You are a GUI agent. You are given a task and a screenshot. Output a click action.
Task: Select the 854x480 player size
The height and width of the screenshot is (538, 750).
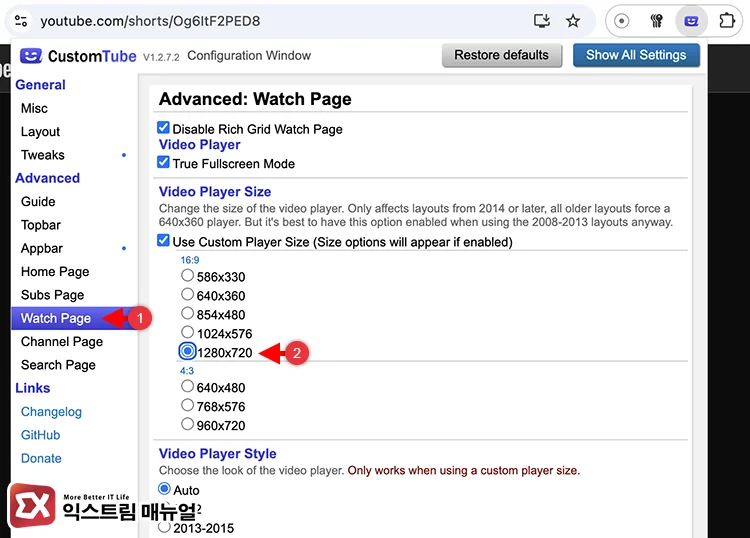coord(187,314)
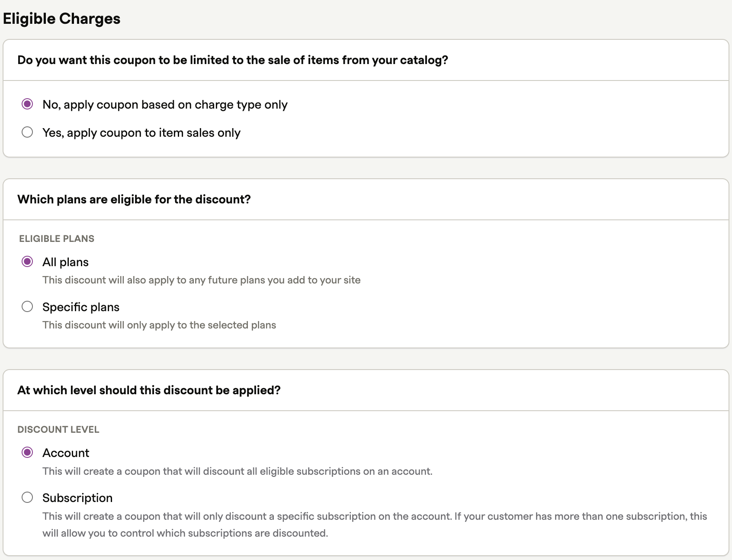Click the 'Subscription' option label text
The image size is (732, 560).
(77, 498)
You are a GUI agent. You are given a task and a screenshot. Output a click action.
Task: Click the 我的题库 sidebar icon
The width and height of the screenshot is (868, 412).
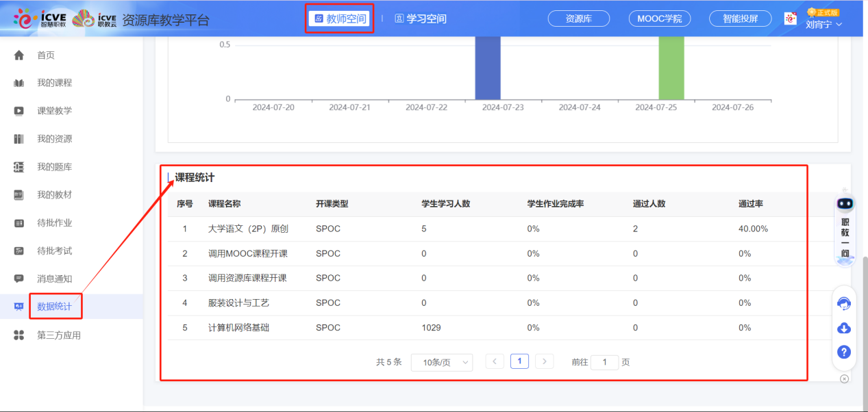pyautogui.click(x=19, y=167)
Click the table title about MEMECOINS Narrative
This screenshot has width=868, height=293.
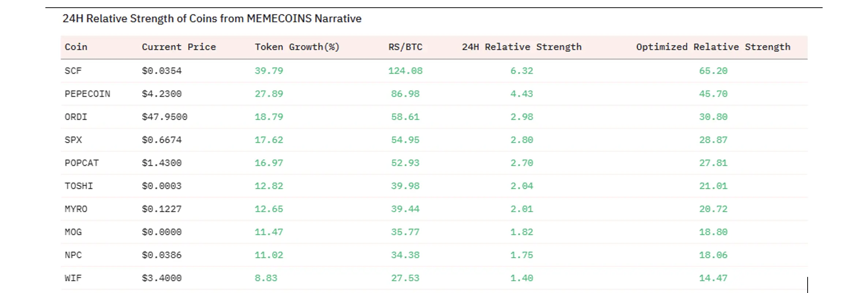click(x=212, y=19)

^^^^^^^^^^^^^^^^

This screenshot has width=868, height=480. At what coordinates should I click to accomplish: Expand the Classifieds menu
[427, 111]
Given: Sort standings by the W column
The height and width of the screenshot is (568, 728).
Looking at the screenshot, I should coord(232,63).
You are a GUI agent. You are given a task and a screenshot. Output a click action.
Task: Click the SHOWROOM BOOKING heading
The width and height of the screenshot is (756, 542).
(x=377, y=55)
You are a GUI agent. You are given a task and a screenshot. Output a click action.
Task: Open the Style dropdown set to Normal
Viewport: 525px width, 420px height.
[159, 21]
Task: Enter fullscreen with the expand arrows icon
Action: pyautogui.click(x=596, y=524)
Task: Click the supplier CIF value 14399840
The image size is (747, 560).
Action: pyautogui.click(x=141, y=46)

^^^^^^^^^^^^^^^^

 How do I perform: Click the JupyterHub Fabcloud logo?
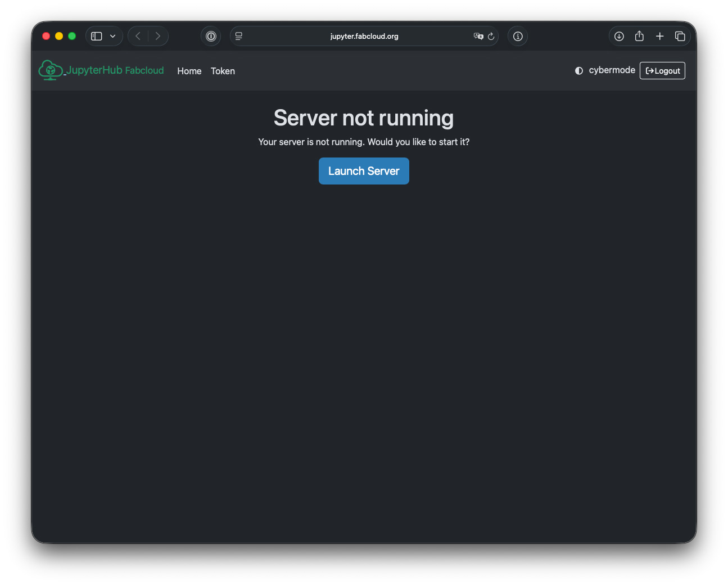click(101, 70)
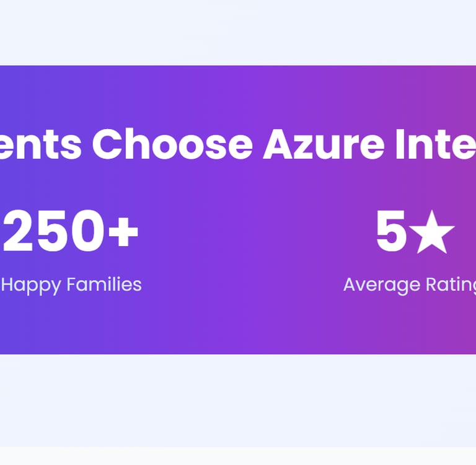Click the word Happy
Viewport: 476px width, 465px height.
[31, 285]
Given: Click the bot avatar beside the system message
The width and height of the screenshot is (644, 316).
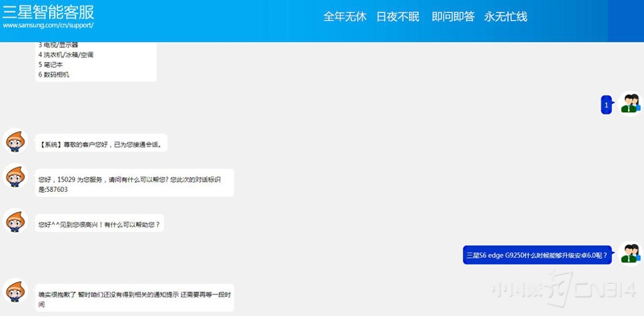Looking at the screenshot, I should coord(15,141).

^^^^^^^^^^^^^^^^

Work instruction:
Please reproduce exactly the lines in the listing above from the one containing "The width and height of the screenshot is (756, 542)." through the one containing "Task: Open the Style dropdown set to Normal", both included, and nothing more.

Answer for the task:
The width and height of the screenshot is (756, 542).
(x=377, y=55)
You are a GUI agent. You are given a task and a screenshot. Output a click action.
Task: Open the Style dropdown set to Normal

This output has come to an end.